Figure 1:  Sample R Code for Naïve and MI Surrogate Values

Figure 2 overlays the naïve and MI error histograms.  (The narrower histogram is the MI error, indicating that MI improves on the naïve imputation’s estimation error.)

handling null values 1
Figure 2: Histograms of MI and Naïve Errors

See Stekhoven (2011)[vii] for examples of nonparametric null imputation using a random-forest algorithm (in R’s missForest package).

[i] R.J.A. Little & D.B. Rubin, Statistical Analysis with Missing Data (Wily, 1987); P.D. Allison, Missing Data (Sage, 2001); D.C. Howell, “The Analysis of Missing Data,” Handbook of Social Science Methodology (Sage, 2007); and A.N. Barladi & C.K. Enders, “An Introduction to Modern Missing Data Analyses,” Journal of School Psychology 48 (2010), pp. 5-37.

[ii] These and similar techniques are now considered dated.  There are many resources online, contributed by the academic community for handling null values:  http://www.uvm.edu/~dhowell/StatPages/More_Stuff/Missing_Data/Missing.html and http://www.uvm.edu/~dhowell/StatPages/More_Stuff/Missing_Data/Missing-Part-Two.html,
http://www.stat.columbia.edu/~gelman/arm/missing.pdf (visited March 2, 2014).

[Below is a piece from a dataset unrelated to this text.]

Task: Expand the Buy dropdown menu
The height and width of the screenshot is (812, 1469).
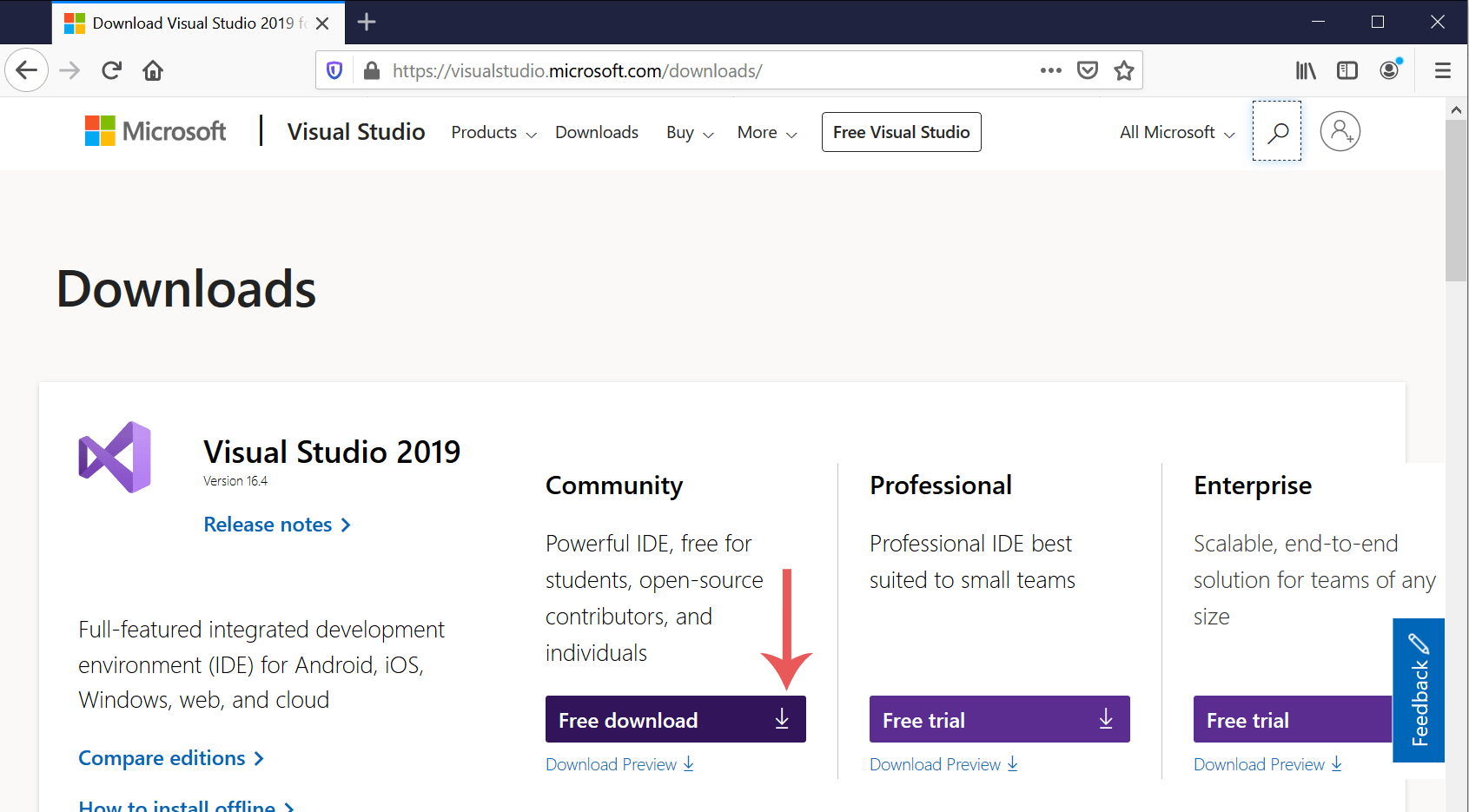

[iii] For example, see http://www.stat.berkeley.edu/~breiman/RandomForests/cc_home.htm#missing1 and http://cran.r-project.org/web/packages/missForest/missForest.pdf (visited March 2, 2014).

[iv] Multiple imputation averages estimated parameters over multiple runs of the estimation model, each of which uses different imputed values, to build the final estimation model, for handling null values.  See Stef Van Buuren, Flexible Imputation of Missing Data (Chapman & Hall, 2012).

[v] Van Buuren lists nearly 20 related R libraries alone at http://www.stefvanbuuren.nl/mi/Software.html (visited March 2, 2014).

[vi] Several important classes of distributions do not have central values.  The uniform distribution is a trivial example.  Lévy-stable distributions with α  ≤ 1 don’t have means.  See John P. Nolan, Stable Distributions:  Models for Heavy-Tailed Data (Birkhauser, 2013), available in part at http://academic2.american.edu/~jpnolan/stable/chap1.pdf (visited March 2, 2014).  The Cauchy distribution is one such heavy-tailed distribution.  Its mean and variance are undefined.  See http://en.wikipedia.org/wiki/Cauchy_distribution (visited March 2, 2014).  Lévy-stable distributions occur in financial modeling, physics, and communications systems.  Where a variable is the sum of many small terms, e.g. the price of a stock or the noise in a communications signal, it may have a stable distribution.